The sister, who opted to remain anonymous, said her brother is “a man of action with a spirit of adventure but reserved and discreet who today has nothing left.”

A father of four children, Remy Quigolot, has lived in New Zealand after leaving the army in 1992, according to his personal declarations. He revealed that he eventually travelled to Togo, Burkina Faso, Mali and finally to the Central African Republic in 2013.

He had contracts in private security, fighting against poaching, accompanying television teams as ‘close protection officer’ for the Blue Helmets of the United Nations Multidimensional Integrated Stabilisation Mission in the Central African Republic (MINUSCA) until May 10, 2021, the day before he was arrested.

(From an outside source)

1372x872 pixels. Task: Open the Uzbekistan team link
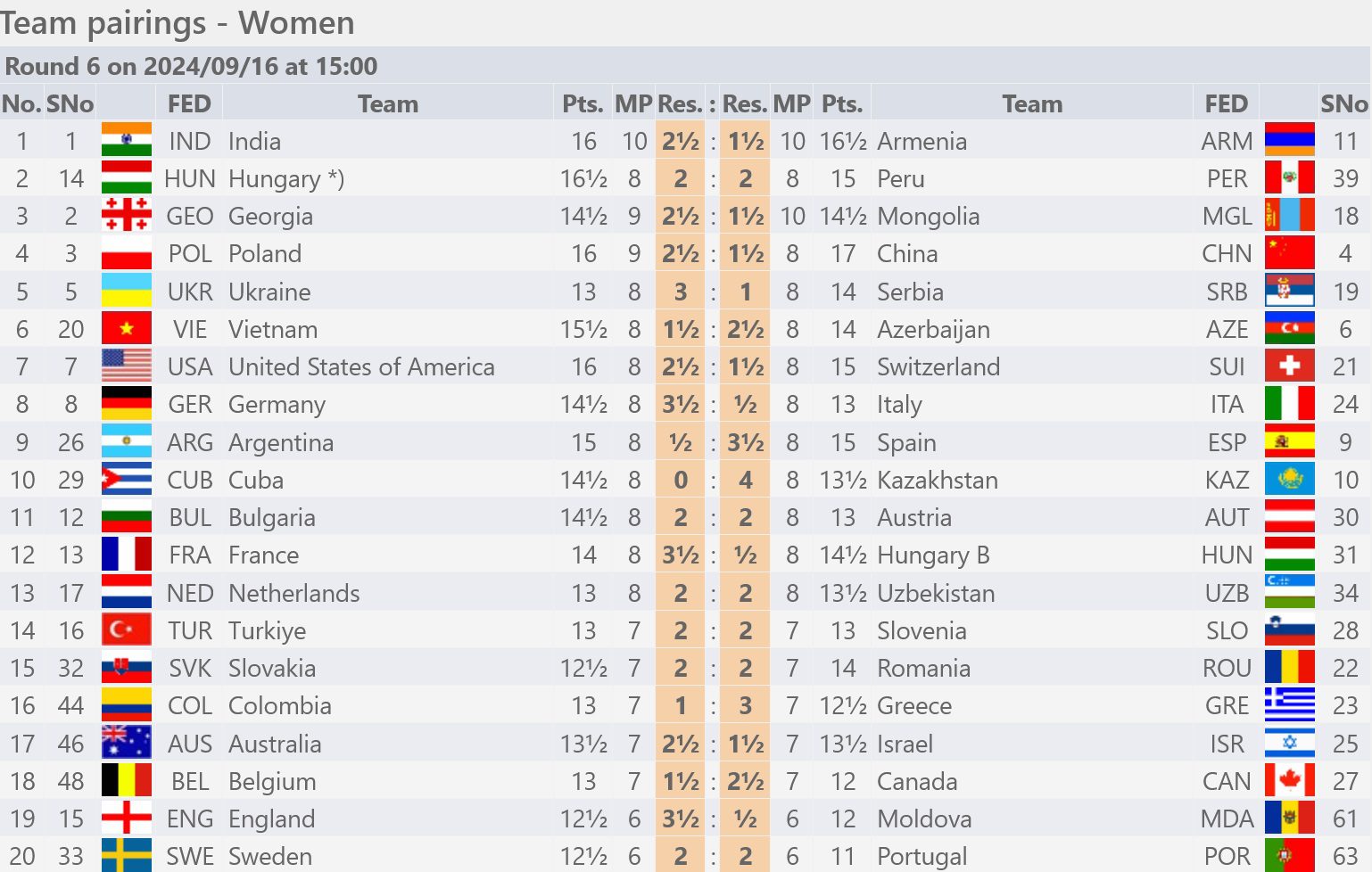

His lawyer and family members said his arrest was carefully planned and put in place with hundreds of ammunitions, some camouflage military uniforms, bullet-proof vests, binoculars, torch lights, telephones and above all four weapons including an automatic pistol, one hunting rifle, an M16 gun and a carabine displayed and photographed to illustrate what the prosecution presented as “an impressive arsenal” destined towards preparing a coup d’etat.

Quignolot said some of the things removed from his house were his work tools and confessed to illegally possessing an M16 rifle.

Freddy Lemonnier, the representative of French nationals in the Central African Republic, said that if everybody in possession of a gun in Bangui were to be arrested, there would be no space to detain those arrested.

The leader of the French nationals in Bangui said he no longer counts the number of years he has been living in the Central African Republic by figures but by the number of alleged coup plots ‘discovered’ in the country, which he puts at six.

The Frenchman who ran the Relais des Chasses outfit in Bangui for 27 years says he visited several Frenchmen in prison to give them food.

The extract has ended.